Your Linode has a certain amount of storage allocated to it. This storage can allocated into disks. On your Linode's dashboard, you will see a bar showing how much of your storage has been dedicated to disks.

Once you create disks with your storage, your Linode will be able to use the space to store files. Linode cannot see how much of your disk is being used for files (unless you have installed software that reports this like Linode Longview. If your Linode needs to write something to disk and it has none left, this will very quickly cause your Linode to get bogged down.

Storage Speed

A large amount of a CPU's time is waiting for information to be read from or written to storage. Often there are different levels of storage with small amounts of very fast storage and increasingly larger amounts of slower storage. The fastest storage is built into the CPU itself. CPU's have registers of extremely fast memory, but only 38 registers of various sizes between 16–128 bits on a typical 64 bit CPU core.

CPU's also have varying amounts of Level 2 and Level 3 cache memory, which is slower than the registers and faster than the systems RAM.

As we said before, sometimes the system will have to move information out of RAM to a slower disk.

Additionally network storage can be used for infrequently used information that has to be stored in large quantities.

Beyond that offline storage is used when your burn information to a DVD or make backup tapes

There tools and graphs to analyze how freely information is flowing inside of your Linode. One of these is a command called iostat which gives information from the perspective of the CPU. Another tool is your I/O Graphs in the Linode manager which gives performance from the perspective of your disk.

Network

If you are have a billion pieces of information to send, but a slow network link, it will not matter if your CPU can calculate more information, because it will be sitting and waiting for what it has already computed to be sent across the line.

Summary

If any of your graphs are at or close to their maximum values, it is time to rethink your setup to reduce usage, or to upgrade to more capacity. In addition to your Linode Manager graphs, consider using Linode Longview or command line tools such as top, free -m, iostat, df -h in order to monitor your resource usage and know when it might be time for an upgrade.

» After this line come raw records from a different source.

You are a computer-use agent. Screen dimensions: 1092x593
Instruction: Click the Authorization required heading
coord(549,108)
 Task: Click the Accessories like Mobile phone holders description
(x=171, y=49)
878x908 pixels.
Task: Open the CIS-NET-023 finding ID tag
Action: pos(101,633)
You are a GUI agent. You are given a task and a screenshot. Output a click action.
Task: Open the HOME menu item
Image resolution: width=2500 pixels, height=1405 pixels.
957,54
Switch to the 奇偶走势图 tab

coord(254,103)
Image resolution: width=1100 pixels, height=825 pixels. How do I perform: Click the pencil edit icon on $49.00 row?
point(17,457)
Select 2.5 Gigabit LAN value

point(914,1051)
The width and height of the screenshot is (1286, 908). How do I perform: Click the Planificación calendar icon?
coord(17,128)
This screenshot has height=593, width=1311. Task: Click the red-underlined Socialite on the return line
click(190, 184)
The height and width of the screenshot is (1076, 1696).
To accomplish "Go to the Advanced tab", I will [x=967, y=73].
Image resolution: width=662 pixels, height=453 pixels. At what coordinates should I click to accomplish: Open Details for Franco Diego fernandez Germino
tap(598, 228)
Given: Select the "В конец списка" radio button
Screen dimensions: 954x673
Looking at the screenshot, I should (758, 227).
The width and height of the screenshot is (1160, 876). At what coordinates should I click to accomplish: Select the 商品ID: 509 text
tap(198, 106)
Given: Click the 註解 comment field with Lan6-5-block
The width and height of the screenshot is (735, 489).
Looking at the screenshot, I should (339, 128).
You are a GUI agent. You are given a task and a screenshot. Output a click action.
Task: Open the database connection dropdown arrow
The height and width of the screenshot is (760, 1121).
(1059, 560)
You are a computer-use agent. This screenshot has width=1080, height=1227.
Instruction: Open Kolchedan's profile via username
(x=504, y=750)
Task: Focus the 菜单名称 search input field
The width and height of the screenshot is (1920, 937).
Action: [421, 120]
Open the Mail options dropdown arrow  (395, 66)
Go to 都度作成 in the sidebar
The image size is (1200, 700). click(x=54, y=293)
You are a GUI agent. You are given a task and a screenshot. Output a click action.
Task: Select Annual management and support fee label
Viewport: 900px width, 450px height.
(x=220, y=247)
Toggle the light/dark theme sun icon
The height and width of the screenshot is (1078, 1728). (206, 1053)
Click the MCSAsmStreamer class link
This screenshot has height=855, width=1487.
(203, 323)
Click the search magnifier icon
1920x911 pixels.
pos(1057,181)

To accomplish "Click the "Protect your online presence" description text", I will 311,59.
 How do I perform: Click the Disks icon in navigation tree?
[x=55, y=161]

Please see the following guides for additional information:

What is Longview and How to Use it

Monitoring and Maintaining Your Server

Troubleshooting Memory and Networking Issues

Troubleshooting

Using MTR to Diagnose Network Problems

Wow, hphillips,

On behalf of the original poster, thanks for your astonishingly complete and well-written response.

Sadly, I am still struggling at a much more basic level. Consider the built-in dashboard graph "traffic - day (5 min avg)".

There is no label on the horizontal axis, and the first time I saw it, 00:00 happened to be at the origin, which left open all kinds of possibilities. But time went by, and I noticed that the local time at the server does not appear on either the left end or the right end, so I'm guessing that I'm seeing GMT (Zulu) time. Is that right? Great, this is fun! Next, because the same time-of-day appears at both ends, I will need to do some more research to find out which end is "now" and which end is "one day ago".

The OP asked "Can I tell if I need to upgrade my Linode by looking at my graphs?" I had the same thought. The vertical axis shows bits/sec, so all I need to do is get out my calculator, and---after some fiddling---I can convert from "bits/sec" to what I really want to know: "% TB-per-month-limit" for my linode instance type. It would be nice to have that on a vertical axis.

Jeff

Judging by the level of your question, you're probably not out of disk, ram, or bandwidth. The only thing left to look at is your CPU usage. Look at the CPU charts and calculate 100% x number of cores you have. If you 2 cores, the max is 200%. If you have 8 cores, the max is 800%. Then see if your CPU usage is regularly within 85% of your max. If so, it might be time for a resize or at least optimize your web application to decrease CPU usage (caching will do this).